The Business of Fashion
Agenda-setting intelligence, analysis and advice for the global fashion community.
Agenda-setting intelligence, analysis and advice for the global fashion community.
PARIS, France — According to a French media report in Le Point, Azzedine Alaïa has passed away at the age of 82.
Alaïa was one of the industry’s few designers willing to follow his own conventions and ignore fashion schedules, creating collections at his own pace. His ability to do so stemmed from his prodigious talent and fashion’s seemingly insatiable appetite for his designs. His cutting skills and idiosyncratic takes on classic silhouettes have made Alaïa popular for decades; his designs remain the aspirational zenith for many.
"It is with great sadness that I learned of the passing of Azzedine Alaïa," François-Henri Pinault, Kering's chairman and chief executive, told BoF. "In the fashion world, he was a great, major couturier. Everything was at the top with him: couture, art, the standards he aimed at, his dedication to his work, his mastering of techniques and all the women he dressed. He was an artisan in the noble sense of the term, and a man fiercely attached to his freedom. He was a friend."
Alaïa's love of fashion began through his reading of Vogue magazine at a young age. Lying about his age to attend the École des Beaux-Arts in Tunis, he worked as a dressmaker after graduation, before deciding to move to Paris in 1957. There he started his career at Christian Dior as a tailleur, but soon moved to work for Guy Laroche for two seasons and then on to Thierry Mugler. He opened his first atelier in his Rue de Bellechasse apartment in the late 1970s, from which he dressed his private clientele, such as Marie-Hélène de Rothschild, Louise Lévêque de Vilmorin and Greta Garbo.

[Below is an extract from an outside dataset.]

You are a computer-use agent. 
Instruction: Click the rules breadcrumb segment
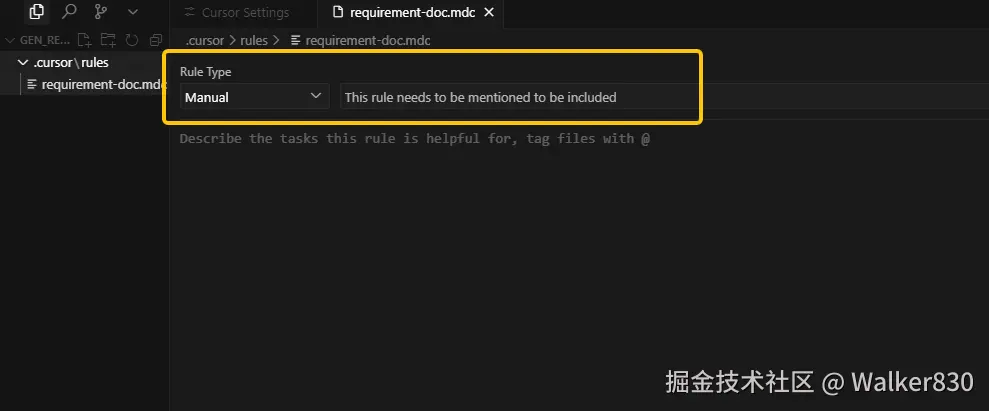click(x=253, y=40)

In 1980 he produced his first ready-to-wear collection, which was championed by the then doyennes of fashion, Melka Tréanton of Depeche Mode and Nicole Crassat of French Elle, who both regularly featured his work in their respective magazines.

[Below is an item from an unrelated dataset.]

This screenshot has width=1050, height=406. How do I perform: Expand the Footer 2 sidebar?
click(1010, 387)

That same year the designer moved to larger premises in Paris, and by 1988, Alaïa had opened boutiques in Beverly Hills and New York, and was soon dubbed the "King of Cling" by the media. During the mid-90s Alaïa partially retired from the fashion scene for personal reasons. However, he continued to cater for a private clientele and enjoyed commercial success with his ready-to-wear lines.
In 2000, Alaïa signed a partnership with the Prada Group. He later bought his brand back from the group in 2007, before entering an agreement with Richemont.
Editor's Note: This article was revised on November 20, 2017. A previous version of this article misstated that Azzedine Alaïa passed away at the age of 77. This is incorrect. He passed away at the age of 82.